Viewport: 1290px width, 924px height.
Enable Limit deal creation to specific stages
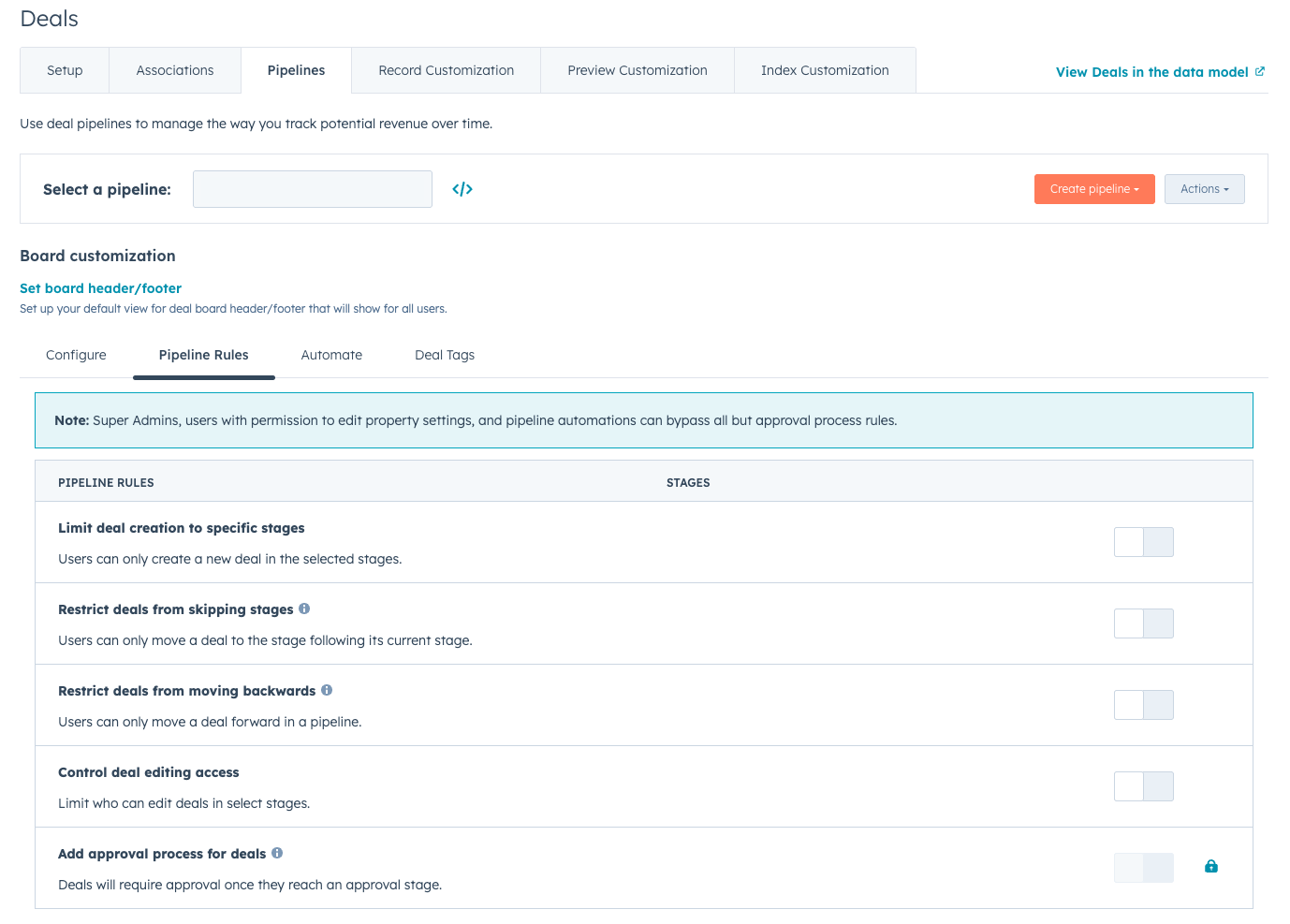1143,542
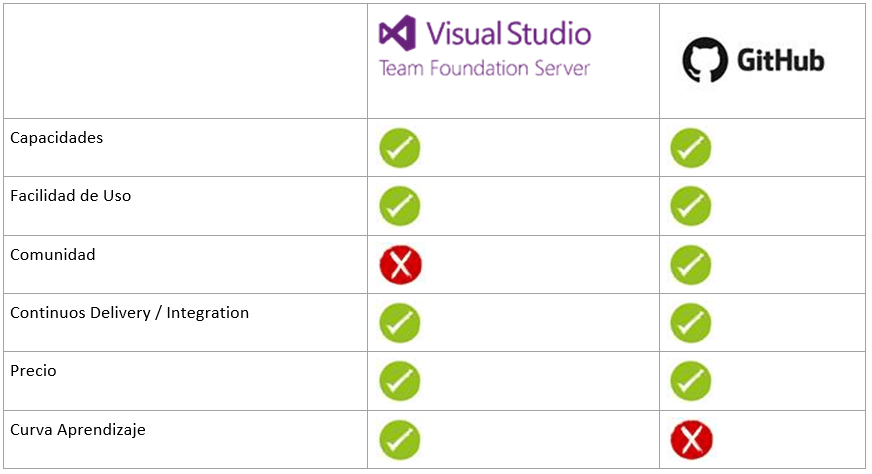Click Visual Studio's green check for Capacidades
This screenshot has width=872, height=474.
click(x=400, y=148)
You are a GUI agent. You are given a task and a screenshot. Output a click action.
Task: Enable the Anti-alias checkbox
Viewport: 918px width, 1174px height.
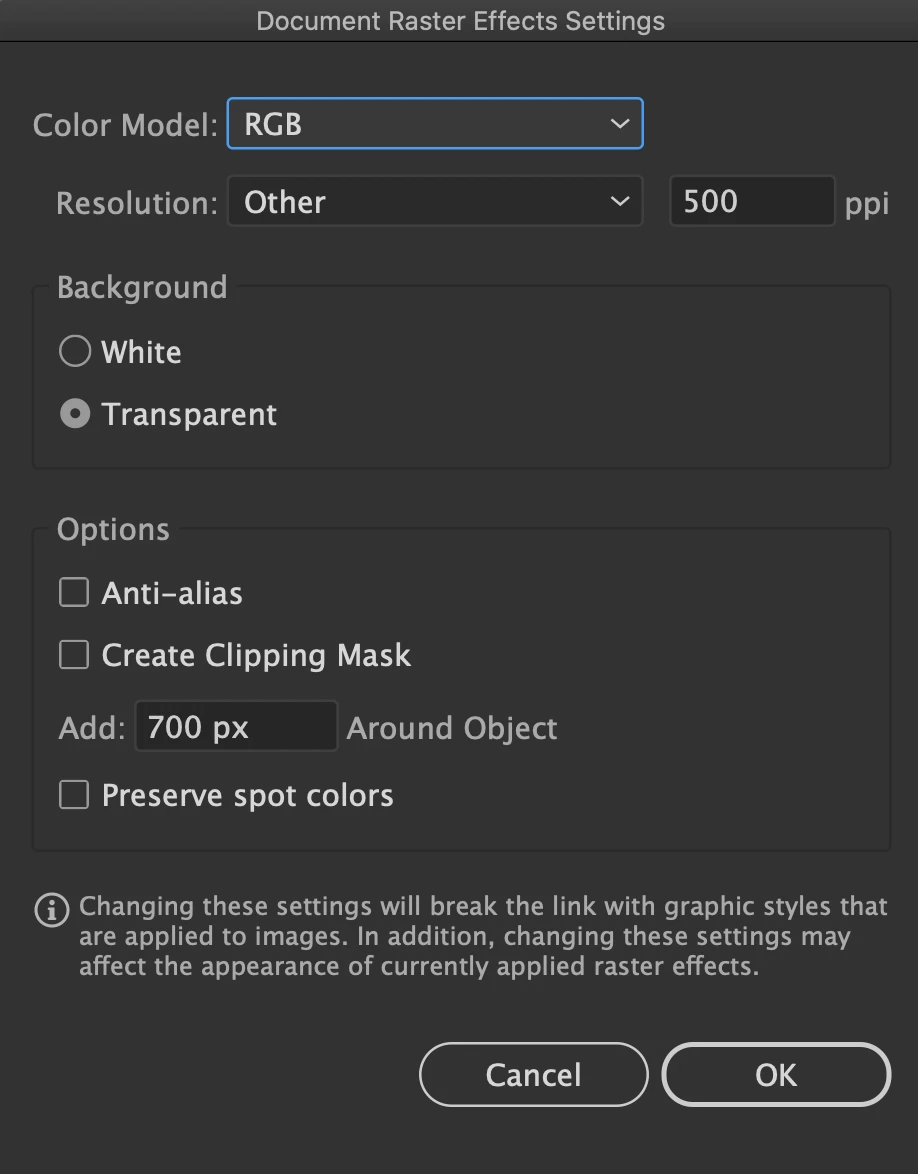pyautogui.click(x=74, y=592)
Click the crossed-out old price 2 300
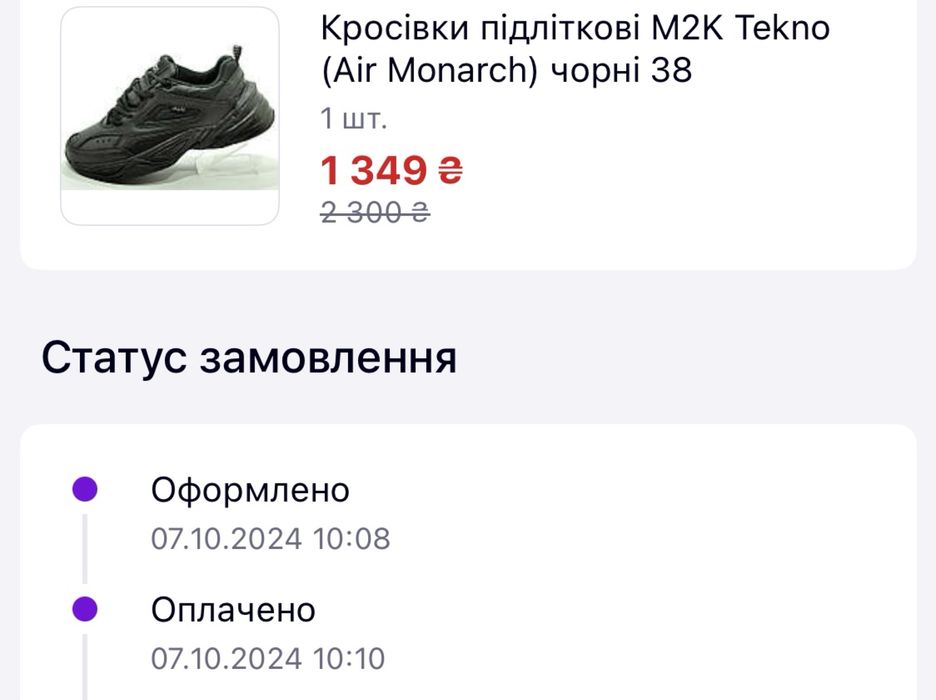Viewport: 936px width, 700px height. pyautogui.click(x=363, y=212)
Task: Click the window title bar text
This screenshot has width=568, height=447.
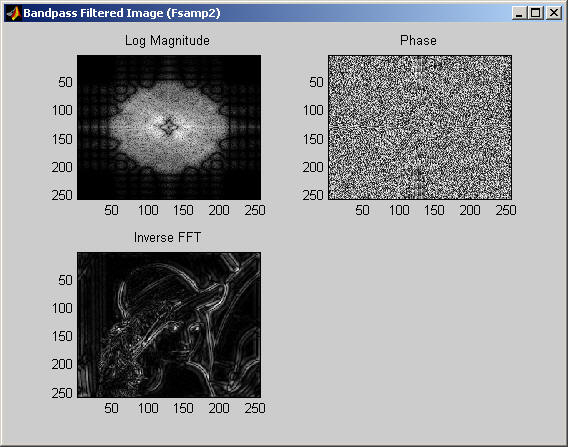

Work to be completed: Each of the entries above must be copied exactly, but the pictures stay out.

Answer to this problem:
Viewport: 1290px width, 924px height.
Enable Limit deal creation to specific stages
1143,542
Click Visual Studio's green check for Capacidades
This screenshot has width=872, height=474.
click(x=400, y=148)
You are a GUI agent. You are given a task and a screenshot. Output a click action.
Task: Enable the Anti-alias checkbox
Viewport: 918px width, 1174px height.
pyautogui.click(x=74, y=592)
Click the crossed-out old price 2 300
Viewport: 936px width, 700px height. pyautogui.click(x=363, y=212)
Task: Click the window title bar text
This screenshot has width=568, height=447.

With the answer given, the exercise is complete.